On Fri, Nov 02, 2018 at 09:16:58AM -0400, Steven Rostedt wrote:
On Fri, 2 Nov 2018 17:59:32 +1100 Aleksa Sarai cyphar@cyphar.com wrote:
As an aside, I just tested with the frame unwinder and it isn't thrown off-course by kretprobe_trampoline (though obviously the stack is still wrong). So I think we just need to hook into the ORC unwinder to get it to continue skipping up the stack, as well as add the rewriting code for the stack traces (for all unwinders I guess -- though ideally we should
I agree that this is the right solution.
Sounds good to me.
However, it would be *really* nice if function graph and kretprobes shared the same infrastructure, like they do for function entry. There's a lot of duplicated effort there.
do this without having to add the same code to every architecture).
True, and there's an art to consolidating the code between architectures.
I'm currently looking at function graph and seeing if I can consolidate it too. And I'm also trying to get multiple uses to hook into its infrastructure. I think I finally figured out a way to do so.
The reason it is difficult, is that you need to maintain state between the entry of a function and the exit for each task and callback that is registered. Hence, it's a 3x tuple (function stack, task, callbacks). And this must be maintained with preemption. A task may sleep for minutes, and the state needs to be retained.
The only state that must be retained is the function stack with the task, because if that gets out of sync, the system crashes. But the callback state can be removed.
Here's what is there now:
When something is registered with the function graph tracer, every task gets a shadowed stack. A hook is added to fork to add shadow stacks to new tasks.

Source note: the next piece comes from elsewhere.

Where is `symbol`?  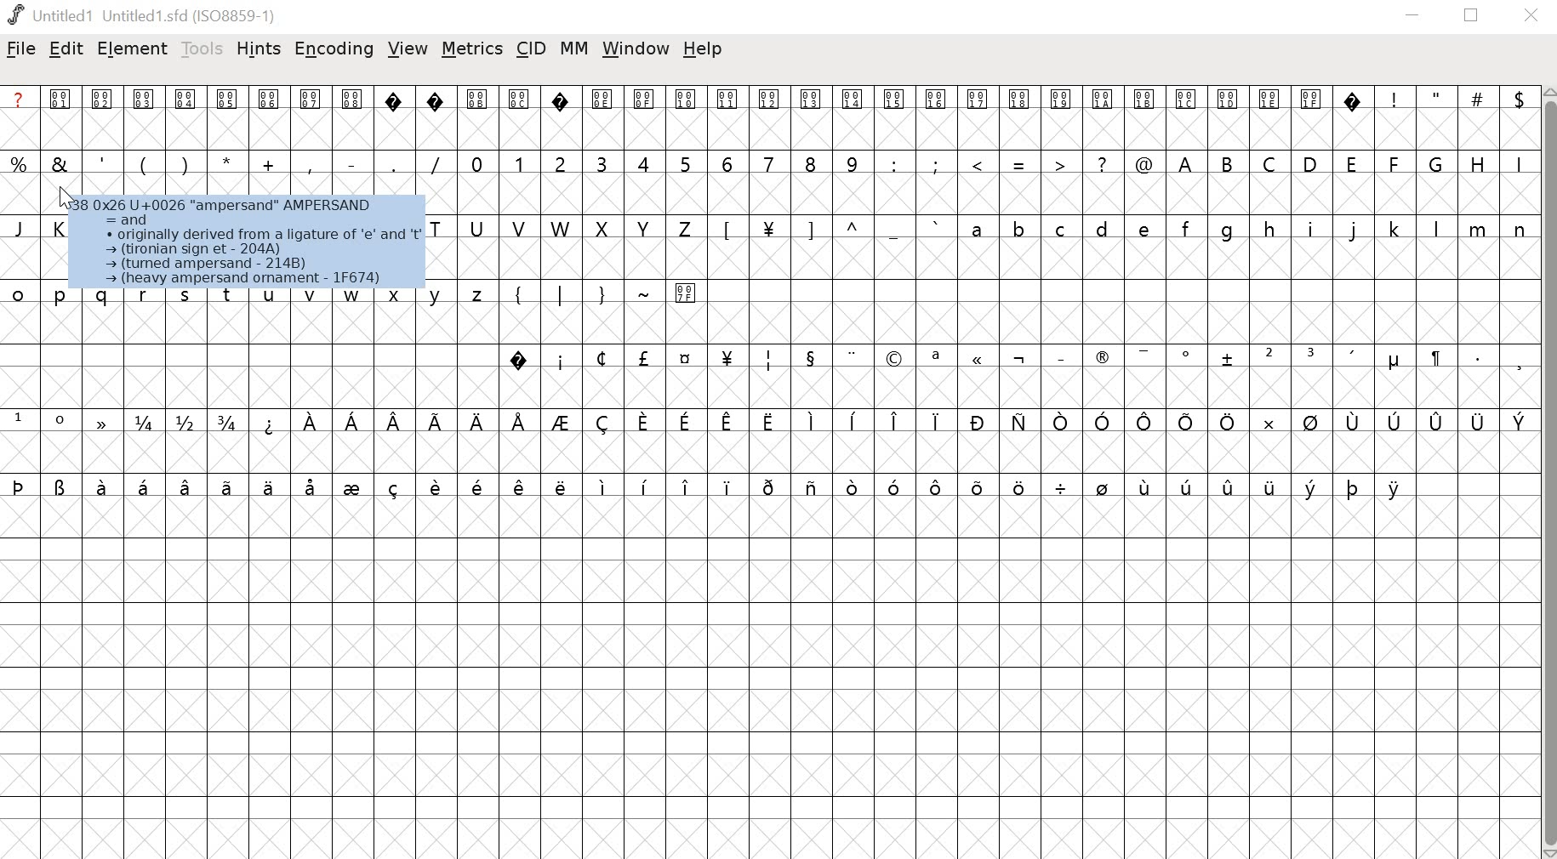 symbol is located at coordinates (1062, 487).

Once a shadow stack is added to a task, that shadow stack is never removed until the task exits.
When the function is entered, the real return code is stored in the shadow stack and the trampoline address is put in its place.
On return, the trampoline is called, and it will pop off the return code from the shadow stack and return to that.
The issue with multiple users, is that different users may want to trace different functions. On entry, the user could say it doesn't want to trace the current function, and the return part must not be called on exit. Keeping track of which user needs the return called is the tricky part.
Here's what I plan on implementing:
Along with a shadow stack, I was going to add a 4096 byte (one page) array that holds 64 8 byte masks to every task as well. This will allow 64 simultaneous users (which is rather extreme). If we need to support more, we could allocate another page for all tasks. The 8 byte mask will represent each depth (allowing to do this for 64 function call stack depth, which should also be enough).
Each user will be assigned one of the masks. Each bit in the mask represents the depth of the shadow stack. When a function is called, each user registered with the function graph tracer will get called (if they asked to be called for this function, via the ftrace_ops hashes) and if they want to trace the function, then the bit is set in the mask for that stack depth.
When the function exits the function and we pop off the return code from the shadow stack, we then look at all the bits set for the corresponding users, and call their return callbacks, and ignore anything that is not set.
When a user is unregistered, it the corresponding bits that represent it are cleared, and it the return callback will not be called. But the tasks being traced will still have their shadow stack to allow it to get back to normal.
I'll hopefully have a prototype ready by plumbers.
Why do we need multiple users? It would be a lot simpler if we could just enforce a single user per fgraphed/kretprobed function (and return -EBUSY if it's already being traced/probed).
And this too will require each architecture to probably change. As a side project to this, I'm going to try to consolidate the function graph code among all the architectures as well. Not an easy task.
Do you mean implementing HAVE_FUNCTION_GRAPH_RET_ADDR_PTR for all the arches? If so, I think have an old crusty patch which attempted to that. I could try to dig it up if you're interested.